Шахматы, которых вы еще не видели
В качестве второго игрока-добровольца на нашей встрече выступает сын Зураба Марк. Мгеладзе расставляет фигуры на доске и достает пластилин. Никаких Е2–Е4, первая игра на доске – прятки. Шахматы для Зураба – только инструменты для того, чтобы объяснить некоторые вещи за пределами игры.
Зураб отвечает на мой вопрос, для чего фигурам нужен пластилин, а на доске – кружки
«Что должен сделать хороший учитель? Передать стремление жить своим ученикам, – говорит Зураб. – Если я люблю шахматы, это не значит, что мой ученик тоже должен их любить. Учитель должен показать другому человеку, что жизнь – это клёво, что в ней можно найти что-то интересное. Для чего школа появилась изначально? Для подготовки к работе на заводах и фабриках, куда люди стремились из-за стабильного дохода. И до сих пор в школе всё напоминает фабрику или армию. Оттуда же идет эта механизация: линейка, начальство, подряды, бригадир, система оценки. Я очень люблю говорить с родителями о том, что само по себе «детство» – если мы не говорим об аристократии – появилось сравнительно недавно. В викторианской Англии большинство пятилетних детей работали в шахтах, а шестилетние и семилетние работали все. Детства не было. Сейчас изменилась не только продолжительность жизни, но и ее качество. Для чего теперь нужна школа? Для того, чтобы я мог стать лучше, чтобы потом мне было хорошо жить. Учитель обладает технологиями, которые помогают тебе развернуть твои качества и навыки».

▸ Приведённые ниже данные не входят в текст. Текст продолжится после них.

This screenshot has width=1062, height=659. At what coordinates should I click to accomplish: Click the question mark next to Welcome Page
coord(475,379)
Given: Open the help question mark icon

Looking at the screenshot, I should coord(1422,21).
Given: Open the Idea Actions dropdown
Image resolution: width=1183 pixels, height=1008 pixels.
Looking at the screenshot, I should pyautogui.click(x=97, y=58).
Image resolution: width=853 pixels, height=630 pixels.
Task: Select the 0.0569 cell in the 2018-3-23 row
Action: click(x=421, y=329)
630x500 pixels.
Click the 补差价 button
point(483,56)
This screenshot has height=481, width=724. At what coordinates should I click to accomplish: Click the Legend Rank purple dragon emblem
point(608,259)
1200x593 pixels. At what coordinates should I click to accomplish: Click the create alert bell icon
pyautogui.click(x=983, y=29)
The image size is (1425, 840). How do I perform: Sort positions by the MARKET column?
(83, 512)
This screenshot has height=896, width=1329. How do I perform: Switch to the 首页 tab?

Сейчас школа и учителя такие, потому что у общества нет никакого сформулированного к ним запроса. Мы не тратим ни времени, ни сил, чтобы собраться и решить, что сделать с педагогикой
Правда, Зураб абсолютно не согласен, что школы по-прежнему похожи на фабрики из-за вероломства «плохих учителей». «Вот люди однажды собрались и решили: «В кафе и ресторанах больше не курим». Появился соответствующий закон, и многим стало от этого уютнее, – объясняет Зураб. – Сейчас школа и учителя такие, потому что у общества нет никакого сформулированного к ним запроса. Мы не тратим ни времени, ни сил, чтобы собраться и решить, что сделать с педагогикой, потому что многие другие вопросы социальной сферы требуют от нас ответа. Внутри нас этот запрос есть, но он не высказан, и мы не в полной мере готовы о нем договариваться».